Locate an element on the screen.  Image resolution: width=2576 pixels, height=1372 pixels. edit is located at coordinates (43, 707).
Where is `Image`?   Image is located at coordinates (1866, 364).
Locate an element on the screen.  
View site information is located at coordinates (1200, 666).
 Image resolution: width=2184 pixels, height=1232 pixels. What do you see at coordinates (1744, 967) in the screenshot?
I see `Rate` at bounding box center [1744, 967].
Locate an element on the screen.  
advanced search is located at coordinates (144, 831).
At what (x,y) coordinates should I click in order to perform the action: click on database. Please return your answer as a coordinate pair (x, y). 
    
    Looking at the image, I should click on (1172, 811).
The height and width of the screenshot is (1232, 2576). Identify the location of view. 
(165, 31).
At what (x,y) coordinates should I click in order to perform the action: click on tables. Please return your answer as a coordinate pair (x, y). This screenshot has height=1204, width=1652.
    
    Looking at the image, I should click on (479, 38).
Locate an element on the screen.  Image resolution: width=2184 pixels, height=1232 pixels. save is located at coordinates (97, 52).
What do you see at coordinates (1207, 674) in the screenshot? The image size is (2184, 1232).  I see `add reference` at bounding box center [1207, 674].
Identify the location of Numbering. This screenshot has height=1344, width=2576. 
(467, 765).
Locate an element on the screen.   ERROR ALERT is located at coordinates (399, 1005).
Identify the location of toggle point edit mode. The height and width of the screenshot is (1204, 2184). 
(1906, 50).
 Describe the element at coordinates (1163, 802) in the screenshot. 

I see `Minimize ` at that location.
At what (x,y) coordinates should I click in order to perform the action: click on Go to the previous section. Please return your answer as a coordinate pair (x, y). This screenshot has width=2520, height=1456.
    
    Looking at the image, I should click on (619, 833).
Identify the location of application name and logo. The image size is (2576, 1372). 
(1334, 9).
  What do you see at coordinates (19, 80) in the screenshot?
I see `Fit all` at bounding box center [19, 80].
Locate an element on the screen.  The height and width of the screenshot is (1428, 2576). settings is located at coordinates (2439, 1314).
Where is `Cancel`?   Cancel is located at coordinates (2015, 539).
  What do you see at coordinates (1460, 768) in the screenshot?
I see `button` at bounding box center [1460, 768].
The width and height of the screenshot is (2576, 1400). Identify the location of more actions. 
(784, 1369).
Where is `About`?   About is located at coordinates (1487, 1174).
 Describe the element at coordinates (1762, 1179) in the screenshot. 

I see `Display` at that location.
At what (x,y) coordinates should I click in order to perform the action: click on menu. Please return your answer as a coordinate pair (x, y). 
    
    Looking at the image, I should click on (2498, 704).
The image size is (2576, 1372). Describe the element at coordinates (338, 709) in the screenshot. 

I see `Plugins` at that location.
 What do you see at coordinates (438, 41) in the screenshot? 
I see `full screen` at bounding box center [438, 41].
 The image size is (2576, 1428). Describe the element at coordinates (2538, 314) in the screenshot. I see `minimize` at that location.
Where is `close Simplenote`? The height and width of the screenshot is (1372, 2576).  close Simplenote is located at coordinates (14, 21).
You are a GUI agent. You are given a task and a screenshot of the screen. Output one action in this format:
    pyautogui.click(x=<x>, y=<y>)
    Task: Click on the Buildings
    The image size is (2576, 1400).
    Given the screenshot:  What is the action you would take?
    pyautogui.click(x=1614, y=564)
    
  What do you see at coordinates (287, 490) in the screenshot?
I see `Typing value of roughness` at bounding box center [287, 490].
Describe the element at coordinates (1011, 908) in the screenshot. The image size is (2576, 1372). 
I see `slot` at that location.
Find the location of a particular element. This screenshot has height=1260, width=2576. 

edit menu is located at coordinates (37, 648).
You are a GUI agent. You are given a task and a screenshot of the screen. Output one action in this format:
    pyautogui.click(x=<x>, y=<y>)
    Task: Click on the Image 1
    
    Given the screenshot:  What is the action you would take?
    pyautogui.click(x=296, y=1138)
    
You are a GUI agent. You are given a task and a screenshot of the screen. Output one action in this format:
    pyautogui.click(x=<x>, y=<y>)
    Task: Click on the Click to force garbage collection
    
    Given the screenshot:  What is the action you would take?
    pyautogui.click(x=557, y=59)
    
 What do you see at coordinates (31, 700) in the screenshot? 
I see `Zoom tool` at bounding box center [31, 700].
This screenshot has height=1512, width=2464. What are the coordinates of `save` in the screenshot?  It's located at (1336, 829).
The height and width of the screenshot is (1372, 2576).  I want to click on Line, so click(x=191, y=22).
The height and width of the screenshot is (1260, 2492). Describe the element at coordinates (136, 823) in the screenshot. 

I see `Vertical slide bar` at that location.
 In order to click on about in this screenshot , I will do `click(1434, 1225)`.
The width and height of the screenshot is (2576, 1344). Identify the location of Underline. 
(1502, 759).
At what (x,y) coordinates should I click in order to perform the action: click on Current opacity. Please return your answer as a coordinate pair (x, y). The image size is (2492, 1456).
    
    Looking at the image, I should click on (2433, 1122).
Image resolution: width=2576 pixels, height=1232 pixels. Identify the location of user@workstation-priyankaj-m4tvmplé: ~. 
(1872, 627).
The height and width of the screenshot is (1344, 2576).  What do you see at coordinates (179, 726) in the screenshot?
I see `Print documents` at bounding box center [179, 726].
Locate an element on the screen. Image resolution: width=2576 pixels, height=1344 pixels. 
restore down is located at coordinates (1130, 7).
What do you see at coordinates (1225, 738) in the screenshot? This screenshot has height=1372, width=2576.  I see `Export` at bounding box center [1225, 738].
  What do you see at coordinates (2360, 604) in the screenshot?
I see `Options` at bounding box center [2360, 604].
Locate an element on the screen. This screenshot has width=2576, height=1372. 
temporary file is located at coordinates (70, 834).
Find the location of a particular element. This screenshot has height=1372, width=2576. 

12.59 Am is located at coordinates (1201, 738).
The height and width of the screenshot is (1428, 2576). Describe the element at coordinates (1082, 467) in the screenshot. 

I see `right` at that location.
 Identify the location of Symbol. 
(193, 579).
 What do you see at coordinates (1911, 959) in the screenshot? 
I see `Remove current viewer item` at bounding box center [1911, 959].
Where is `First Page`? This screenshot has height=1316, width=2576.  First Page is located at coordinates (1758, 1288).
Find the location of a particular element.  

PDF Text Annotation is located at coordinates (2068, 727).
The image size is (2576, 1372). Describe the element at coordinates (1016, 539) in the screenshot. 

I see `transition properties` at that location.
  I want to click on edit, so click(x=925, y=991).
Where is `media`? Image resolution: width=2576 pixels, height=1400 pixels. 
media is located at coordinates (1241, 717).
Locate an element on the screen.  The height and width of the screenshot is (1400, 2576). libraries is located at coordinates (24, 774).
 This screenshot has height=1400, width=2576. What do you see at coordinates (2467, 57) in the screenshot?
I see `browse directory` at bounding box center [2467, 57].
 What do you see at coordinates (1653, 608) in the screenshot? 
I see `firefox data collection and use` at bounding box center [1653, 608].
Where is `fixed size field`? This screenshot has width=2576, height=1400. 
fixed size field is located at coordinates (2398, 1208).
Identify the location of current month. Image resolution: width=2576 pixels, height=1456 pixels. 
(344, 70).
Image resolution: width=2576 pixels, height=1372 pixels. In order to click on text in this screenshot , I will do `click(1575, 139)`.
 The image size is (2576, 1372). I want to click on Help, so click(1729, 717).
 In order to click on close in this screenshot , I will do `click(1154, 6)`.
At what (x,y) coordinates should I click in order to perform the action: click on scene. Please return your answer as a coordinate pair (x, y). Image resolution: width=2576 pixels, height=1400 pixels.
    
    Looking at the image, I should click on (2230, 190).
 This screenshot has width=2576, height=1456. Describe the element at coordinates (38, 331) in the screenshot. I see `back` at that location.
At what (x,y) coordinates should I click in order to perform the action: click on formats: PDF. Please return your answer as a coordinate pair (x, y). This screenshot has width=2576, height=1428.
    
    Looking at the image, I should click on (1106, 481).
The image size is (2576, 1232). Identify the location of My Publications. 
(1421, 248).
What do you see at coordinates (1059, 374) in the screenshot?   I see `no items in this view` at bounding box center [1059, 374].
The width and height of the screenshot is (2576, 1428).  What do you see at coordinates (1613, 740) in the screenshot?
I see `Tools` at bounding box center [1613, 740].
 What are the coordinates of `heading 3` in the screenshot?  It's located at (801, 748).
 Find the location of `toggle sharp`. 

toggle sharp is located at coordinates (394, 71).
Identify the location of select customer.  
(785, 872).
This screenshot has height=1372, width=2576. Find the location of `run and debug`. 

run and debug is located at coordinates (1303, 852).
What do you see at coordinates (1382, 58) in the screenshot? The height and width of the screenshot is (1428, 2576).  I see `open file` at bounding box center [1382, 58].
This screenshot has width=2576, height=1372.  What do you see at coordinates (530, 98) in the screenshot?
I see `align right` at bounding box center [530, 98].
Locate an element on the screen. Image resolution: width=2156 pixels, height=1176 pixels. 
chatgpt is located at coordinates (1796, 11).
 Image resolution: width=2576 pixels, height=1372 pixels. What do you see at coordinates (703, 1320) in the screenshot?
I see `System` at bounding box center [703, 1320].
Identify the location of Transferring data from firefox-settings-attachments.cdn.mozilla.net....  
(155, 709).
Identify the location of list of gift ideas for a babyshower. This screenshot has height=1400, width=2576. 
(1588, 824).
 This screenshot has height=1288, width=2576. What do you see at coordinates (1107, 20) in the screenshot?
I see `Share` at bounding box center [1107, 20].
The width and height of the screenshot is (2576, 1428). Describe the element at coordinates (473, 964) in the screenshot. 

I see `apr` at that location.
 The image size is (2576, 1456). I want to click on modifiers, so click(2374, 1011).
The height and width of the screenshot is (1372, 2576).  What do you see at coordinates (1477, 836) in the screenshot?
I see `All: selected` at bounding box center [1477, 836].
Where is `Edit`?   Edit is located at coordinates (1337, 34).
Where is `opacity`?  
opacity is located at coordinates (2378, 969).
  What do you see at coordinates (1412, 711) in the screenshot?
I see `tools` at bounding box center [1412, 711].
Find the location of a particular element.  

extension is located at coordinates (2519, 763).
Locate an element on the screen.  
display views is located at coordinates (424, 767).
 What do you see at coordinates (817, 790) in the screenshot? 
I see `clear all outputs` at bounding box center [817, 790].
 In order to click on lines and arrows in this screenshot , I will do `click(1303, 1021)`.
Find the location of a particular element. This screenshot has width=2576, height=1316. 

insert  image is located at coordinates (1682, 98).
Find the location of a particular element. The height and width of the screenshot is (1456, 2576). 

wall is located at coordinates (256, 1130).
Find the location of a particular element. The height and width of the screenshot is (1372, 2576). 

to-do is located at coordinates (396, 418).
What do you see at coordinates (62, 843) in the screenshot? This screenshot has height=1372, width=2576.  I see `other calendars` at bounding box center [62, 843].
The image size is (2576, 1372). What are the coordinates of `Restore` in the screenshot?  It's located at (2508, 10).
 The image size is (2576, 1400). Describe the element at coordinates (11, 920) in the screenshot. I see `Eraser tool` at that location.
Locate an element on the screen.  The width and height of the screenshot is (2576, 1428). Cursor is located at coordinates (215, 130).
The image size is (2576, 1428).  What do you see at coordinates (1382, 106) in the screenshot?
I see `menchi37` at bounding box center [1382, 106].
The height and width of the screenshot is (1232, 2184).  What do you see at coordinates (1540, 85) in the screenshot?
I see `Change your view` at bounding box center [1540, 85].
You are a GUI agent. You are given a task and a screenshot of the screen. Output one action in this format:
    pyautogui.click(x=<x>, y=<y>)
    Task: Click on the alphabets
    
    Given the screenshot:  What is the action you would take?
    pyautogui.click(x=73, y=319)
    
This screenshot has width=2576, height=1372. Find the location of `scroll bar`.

====

■ Set problem:
Copy out, word for word, the rows above, beginning with the row containing "coordinates (14, 21)." and continuing through the row containing "center [31, 700].".

■ Result for this exercise:
Where is `close Simplenote`? The height and width of the screenshot is (1372, 2576).  close Simplenote is located at coordinates (14, 21).
You are a GUI agent. You are given a task and a screenshot of the screen. Output one action in this format:
    pyautogui.click(x=<x>, y=<y>)
    Task: Click on the Buildings
    The image size is (2576, 1400).
    Given the screenshot:  What is the action you would take?
    pyautogui.click(x=1614, y=564)
    
  What do you see at coordinates (287, 490) in the screenshot?
I see `Typing value of roughness` at bounding box center [287, 490].
Describe the element at coordinates (1011, 908) in the screenshot. The image size is (2576, 1372). 
I see `slot` at that location.
Find the location of a particular element. This screenshot has height=1260, width=2576. 

edit menu is located at coordinates (37, 648).
You are a GUI agent. You are given a task and a screenshot of the screen. Output one action in this format:
    pyautogui.click(x=<x>, y=<y>)
    Task: Click on the Image 1
    
    Given the screenshot:  What is the action you would take?
    pyautogui.click(x=296, y=1138)
    
You are a GUI agent. You are given a task and a screenshot of the screen. Output one action in this format:
    pyautogui.click(x=<x>, y=<y>)
    Task: Click on the Click to force garbage collection
    
    Given the screenshot:  What is the action you would take?
    pyautogui.click(x=557, y=59)
    
 What do you see at coordinates (31, 700) in the screenshot? 
I see `Zoom tool` at bounding box center [31, 700].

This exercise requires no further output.